This, however, could be about to change, according to Piper Jaffray analyst Gene Munster.
"The company appears determined to capitalize on its opportunity to bring the iTunes ecosystem to the living room," he wrote, in a recent note. In the coming months, Munster expects Apple TV to add a monthly subscription service for iTunes TV shows or TV recording features such as DVR.
The analyst feels that ad-based Internet TV like Hulu.com and subscription services such as Watch Instantly from Netflix (NFLX - Get Report) are gaining ground on iTunes, which offers one-off purchases.

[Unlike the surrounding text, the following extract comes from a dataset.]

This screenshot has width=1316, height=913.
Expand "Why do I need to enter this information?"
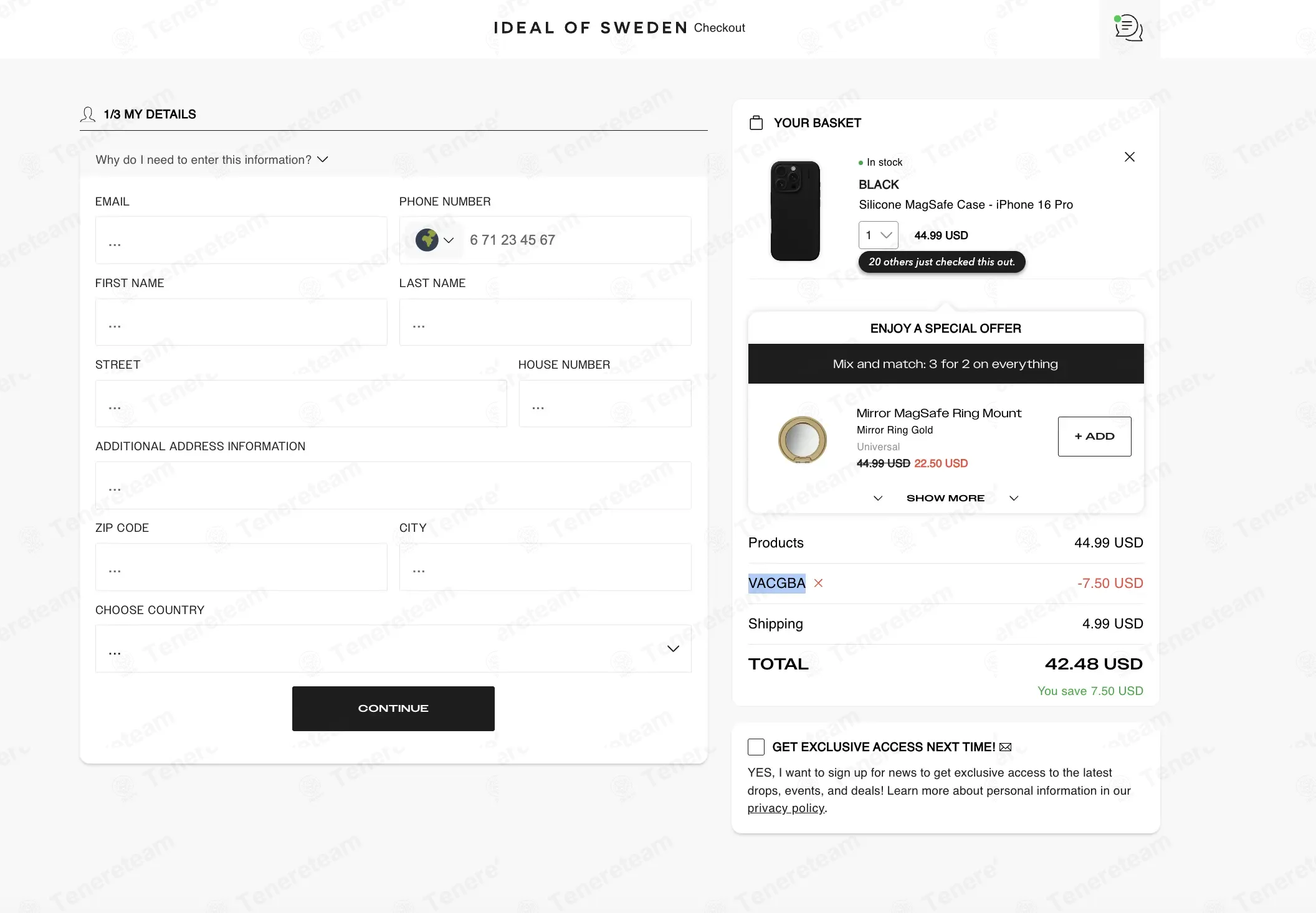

By tapping into its library of content from network and cable companies, Apple could even offer a monthly subscription service as an alternative to customers' cable bills."While timing on the launch of such a service is very uncertain given the negotiations that would have to take place, Apple may launch it simultaneously with a new version of Apple TV or updated Apple TV software within the next year," explained Munster. Not everyone, though, agrees that Apple needs to offer subscription services, either for TV or music. "There has been a lot of speculation in the past that Apple will offer some type of subscription service and streaming," Sonal Gandhi, media analyst at technology research firm Forrester, told TheStreet.com. "But Apple has a good hold on the a la carte digital download business." Rather than going head-to-head with subscription music sites such as Napster, Rhapsody and eMusic, Gandhi thinks that Apple will stick with what it knows.